Team and individual athletes are always looking for an edge prior to their competition or race. The preceding days variable’s including rest, nutrition, training, and exercise are dialed in to create an optimal environment on game or race day. Most Physical Therapists and sports medicine professionals encourage an active dynamic warm up in the hour prior to competition to increase circulation and body temperature, as well as, activate elements of the nervous and muscular systems prior to exercise. In previous posts we have described the benefits of post activation potentiation (PAP) occurring after strength training and plyometric activities prior to competition. Essentially priming the body to perform at an optimal level. A recent review article highlights which exercises are most beneficial prior to competition and dispels common myths about strength training on the same day of competition.
Researchers have previously reported on the beneficial adaptations of an acute bout of exercise which improve a competitor’s subsequent competition or race. Mason and colleagues published a review of the available literature on the benefits of acute bouts of exercise in the 12 hours preceding athletic competition (Sports Medicine. 2020). They included 29 studies detailing the impact of short and middle distance cardiovascular training, as well as, strength training on athletic performance. Authors reported improved performance after strength training sessions prior to competition.
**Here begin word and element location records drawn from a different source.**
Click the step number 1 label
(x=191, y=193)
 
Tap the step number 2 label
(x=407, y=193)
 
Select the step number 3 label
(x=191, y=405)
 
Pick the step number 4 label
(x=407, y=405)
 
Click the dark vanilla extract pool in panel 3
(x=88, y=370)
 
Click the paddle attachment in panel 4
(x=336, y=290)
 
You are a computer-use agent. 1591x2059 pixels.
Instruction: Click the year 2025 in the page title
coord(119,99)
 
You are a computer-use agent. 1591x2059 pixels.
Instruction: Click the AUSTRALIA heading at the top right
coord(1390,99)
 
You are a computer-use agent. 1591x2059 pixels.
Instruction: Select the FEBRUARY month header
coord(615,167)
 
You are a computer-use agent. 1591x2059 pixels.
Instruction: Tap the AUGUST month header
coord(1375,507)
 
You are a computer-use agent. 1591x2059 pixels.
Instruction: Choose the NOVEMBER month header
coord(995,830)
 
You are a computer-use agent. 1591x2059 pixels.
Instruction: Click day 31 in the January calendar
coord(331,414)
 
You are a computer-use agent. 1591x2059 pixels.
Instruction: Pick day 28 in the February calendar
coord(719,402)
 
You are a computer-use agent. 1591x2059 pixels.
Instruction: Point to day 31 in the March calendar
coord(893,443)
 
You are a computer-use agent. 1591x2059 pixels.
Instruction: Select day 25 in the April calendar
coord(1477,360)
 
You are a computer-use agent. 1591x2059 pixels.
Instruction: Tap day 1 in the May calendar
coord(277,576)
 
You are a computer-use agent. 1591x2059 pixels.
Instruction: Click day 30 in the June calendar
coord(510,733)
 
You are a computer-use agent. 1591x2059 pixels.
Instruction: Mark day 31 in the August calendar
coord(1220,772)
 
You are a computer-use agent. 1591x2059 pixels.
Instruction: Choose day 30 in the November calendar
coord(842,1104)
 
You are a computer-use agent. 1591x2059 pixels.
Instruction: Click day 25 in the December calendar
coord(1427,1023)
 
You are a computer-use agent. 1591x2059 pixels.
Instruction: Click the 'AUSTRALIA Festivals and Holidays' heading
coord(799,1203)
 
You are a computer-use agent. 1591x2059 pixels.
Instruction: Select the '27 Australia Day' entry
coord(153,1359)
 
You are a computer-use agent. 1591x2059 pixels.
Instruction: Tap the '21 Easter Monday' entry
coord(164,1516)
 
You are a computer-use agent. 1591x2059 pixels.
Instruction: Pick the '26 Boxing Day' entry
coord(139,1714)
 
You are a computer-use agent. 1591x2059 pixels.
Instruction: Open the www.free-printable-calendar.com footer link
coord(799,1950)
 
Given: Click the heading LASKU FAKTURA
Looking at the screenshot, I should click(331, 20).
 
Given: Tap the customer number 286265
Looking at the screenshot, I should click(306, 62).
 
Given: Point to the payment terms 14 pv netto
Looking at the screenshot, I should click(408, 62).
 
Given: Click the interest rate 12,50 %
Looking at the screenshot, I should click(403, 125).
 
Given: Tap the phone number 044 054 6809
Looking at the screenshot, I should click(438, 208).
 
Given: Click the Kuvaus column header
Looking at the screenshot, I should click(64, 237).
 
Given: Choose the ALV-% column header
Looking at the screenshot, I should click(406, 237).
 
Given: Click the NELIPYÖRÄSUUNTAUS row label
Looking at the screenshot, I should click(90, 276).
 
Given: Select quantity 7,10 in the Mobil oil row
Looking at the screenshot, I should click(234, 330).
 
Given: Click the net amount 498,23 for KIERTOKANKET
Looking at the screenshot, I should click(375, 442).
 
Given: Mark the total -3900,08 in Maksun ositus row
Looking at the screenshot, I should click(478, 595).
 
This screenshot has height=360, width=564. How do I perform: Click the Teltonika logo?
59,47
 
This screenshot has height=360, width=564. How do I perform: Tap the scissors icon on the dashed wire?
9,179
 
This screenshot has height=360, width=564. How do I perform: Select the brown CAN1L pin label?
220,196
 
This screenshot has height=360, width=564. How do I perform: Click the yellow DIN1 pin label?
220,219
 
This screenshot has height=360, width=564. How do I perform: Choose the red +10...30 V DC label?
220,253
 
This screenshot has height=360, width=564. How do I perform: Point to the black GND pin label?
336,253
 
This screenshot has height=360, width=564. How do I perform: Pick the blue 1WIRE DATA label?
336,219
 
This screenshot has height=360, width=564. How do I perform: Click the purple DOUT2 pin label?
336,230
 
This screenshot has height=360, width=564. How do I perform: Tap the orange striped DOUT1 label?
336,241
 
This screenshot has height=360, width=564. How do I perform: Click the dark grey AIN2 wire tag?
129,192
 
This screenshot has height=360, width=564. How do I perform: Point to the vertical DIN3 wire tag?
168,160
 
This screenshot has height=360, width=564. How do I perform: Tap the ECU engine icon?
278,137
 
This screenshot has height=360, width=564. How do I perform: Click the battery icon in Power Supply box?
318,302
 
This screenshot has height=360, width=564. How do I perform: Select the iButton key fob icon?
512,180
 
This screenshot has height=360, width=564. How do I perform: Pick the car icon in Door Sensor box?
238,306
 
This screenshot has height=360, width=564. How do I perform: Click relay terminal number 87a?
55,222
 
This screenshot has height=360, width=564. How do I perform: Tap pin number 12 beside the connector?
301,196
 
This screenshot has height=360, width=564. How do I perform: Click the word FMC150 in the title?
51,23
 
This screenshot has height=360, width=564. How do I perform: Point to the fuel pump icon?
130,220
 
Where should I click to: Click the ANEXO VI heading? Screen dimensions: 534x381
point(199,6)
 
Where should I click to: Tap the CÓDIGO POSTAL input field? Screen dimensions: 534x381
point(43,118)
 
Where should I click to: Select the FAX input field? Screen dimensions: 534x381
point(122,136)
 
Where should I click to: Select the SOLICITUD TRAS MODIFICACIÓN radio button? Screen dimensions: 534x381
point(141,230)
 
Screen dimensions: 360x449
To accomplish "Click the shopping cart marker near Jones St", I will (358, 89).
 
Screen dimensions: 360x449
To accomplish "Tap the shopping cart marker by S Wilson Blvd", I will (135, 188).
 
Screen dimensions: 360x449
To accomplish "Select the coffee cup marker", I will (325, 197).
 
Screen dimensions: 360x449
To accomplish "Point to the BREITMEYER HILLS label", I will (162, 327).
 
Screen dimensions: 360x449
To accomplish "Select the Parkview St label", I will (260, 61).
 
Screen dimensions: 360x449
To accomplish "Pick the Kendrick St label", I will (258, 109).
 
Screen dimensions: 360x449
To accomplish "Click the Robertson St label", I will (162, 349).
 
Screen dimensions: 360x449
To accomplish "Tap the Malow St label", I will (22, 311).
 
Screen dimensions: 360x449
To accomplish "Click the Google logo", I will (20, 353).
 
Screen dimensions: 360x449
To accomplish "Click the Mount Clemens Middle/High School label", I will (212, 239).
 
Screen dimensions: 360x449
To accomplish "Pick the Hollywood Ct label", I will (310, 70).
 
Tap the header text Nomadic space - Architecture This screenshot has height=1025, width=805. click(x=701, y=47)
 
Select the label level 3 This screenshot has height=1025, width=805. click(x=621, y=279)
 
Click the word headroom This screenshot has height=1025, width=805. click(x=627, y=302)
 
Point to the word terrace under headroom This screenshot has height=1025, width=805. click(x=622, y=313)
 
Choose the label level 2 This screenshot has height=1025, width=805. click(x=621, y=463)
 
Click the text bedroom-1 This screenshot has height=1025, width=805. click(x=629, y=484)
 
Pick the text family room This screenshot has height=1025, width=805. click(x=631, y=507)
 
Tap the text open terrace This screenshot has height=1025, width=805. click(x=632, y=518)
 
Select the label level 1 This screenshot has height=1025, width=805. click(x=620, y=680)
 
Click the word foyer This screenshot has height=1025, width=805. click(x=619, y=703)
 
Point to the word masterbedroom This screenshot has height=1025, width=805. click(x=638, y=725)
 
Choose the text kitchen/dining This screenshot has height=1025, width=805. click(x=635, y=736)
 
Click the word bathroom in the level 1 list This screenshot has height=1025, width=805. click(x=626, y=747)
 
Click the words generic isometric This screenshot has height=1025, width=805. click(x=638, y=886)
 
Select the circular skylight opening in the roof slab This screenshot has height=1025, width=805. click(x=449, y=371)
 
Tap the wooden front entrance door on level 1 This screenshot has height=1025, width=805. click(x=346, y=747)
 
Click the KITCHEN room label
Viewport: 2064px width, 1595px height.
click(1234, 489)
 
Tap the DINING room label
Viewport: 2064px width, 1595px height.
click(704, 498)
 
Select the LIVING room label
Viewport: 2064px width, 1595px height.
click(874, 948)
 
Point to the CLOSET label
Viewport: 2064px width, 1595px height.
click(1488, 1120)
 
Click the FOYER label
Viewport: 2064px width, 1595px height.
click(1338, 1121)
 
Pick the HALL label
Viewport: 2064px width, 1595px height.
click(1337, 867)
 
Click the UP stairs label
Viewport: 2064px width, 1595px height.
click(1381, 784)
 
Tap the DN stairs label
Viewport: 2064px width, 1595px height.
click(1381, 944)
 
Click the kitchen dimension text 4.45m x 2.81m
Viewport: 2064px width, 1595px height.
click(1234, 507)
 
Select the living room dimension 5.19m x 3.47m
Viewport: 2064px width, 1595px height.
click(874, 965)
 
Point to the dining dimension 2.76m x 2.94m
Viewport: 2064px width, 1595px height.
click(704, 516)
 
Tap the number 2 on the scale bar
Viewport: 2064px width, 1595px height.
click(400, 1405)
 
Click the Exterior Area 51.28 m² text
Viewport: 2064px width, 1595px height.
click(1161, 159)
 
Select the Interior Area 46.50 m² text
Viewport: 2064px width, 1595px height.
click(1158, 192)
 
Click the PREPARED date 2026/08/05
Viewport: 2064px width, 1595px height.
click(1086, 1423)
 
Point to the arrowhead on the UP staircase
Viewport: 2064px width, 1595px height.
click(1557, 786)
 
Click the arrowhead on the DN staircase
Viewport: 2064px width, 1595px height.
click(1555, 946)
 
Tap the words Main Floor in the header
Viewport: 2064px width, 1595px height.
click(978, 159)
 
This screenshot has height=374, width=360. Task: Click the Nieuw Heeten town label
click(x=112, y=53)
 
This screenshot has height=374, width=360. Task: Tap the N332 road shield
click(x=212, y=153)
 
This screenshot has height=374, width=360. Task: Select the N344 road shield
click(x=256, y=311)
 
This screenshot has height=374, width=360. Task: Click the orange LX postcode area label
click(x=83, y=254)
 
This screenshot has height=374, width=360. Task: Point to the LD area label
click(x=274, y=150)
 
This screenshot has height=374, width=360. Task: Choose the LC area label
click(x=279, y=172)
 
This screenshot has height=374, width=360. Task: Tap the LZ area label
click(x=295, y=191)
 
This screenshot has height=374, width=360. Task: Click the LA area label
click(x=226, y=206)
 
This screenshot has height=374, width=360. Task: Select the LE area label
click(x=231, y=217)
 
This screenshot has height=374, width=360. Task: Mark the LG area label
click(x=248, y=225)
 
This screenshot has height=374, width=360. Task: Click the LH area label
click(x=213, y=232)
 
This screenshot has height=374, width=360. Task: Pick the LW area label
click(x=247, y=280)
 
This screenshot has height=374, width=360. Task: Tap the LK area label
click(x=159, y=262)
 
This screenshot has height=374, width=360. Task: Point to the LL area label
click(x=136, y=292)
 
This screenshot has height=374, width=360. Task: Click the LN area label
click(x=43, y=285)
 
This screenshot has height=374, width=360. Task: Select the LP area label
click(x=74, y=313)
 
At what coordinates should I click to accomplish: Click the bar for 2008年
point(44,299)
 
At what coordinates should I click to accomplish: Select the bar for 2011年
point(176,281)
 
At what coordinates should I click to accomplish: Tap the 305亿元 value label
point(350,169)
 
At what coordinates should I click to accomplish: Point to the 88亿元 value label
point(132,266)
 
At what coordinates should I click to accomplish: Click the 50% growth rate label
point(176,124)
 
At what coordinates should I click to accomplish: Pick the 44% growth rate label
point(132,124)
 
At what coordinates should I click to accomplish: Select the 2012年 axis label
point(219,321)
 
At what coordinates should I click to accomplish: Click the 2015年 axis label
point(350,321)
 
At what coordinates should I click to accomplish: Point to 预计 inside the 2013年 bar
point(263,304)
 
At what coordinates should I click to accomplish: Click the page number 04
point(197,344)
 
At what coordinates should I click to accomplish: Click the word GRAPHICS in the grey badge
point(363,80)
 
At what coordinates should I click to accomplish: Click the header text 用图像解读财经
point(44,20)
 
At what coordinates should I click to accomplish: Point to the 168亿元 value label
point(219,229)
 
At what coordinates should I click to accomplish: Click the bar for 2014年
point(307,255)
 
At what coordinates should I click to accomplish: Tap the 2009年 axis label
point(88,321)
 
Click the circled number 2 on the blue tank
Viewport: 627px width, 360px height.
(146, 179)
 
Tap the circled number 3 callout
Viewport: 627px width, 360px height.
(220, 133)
Authors reported heavy load (75-85% of 1 repetition maximum), low volume (3 sets x 4-10 repetitions) training increased subsequent performance after a 4-6 hour recovery period. For example, athletes tested at 12pm underwent strength testing at 6-8am that morning. Interestingly, less benefits were found with either longer or shorter recovery periods. Authors suggested performing compound, multi joint, strength training movements (squat vs. leg extension machine) to maximize benefits and minimize fatigue. Additional multi joint exercises included the bench press and deadlifts. Less information was available on the benefits of this training on subsequent team sport performance.
Previous cardiovascular training also showed benefits on same day running and cycling performance. Most of the studies utilized maximal intensity, short duration sprints and high intensity interval training (HIIT). Authors found benefits of either 5-6 reps x 40 meter sprints or HIIT programs using 30:30 second intervals prior to athletic competition. Importantly, 4-6 hours of rest and recovery were equally important to performance of future aerobic events.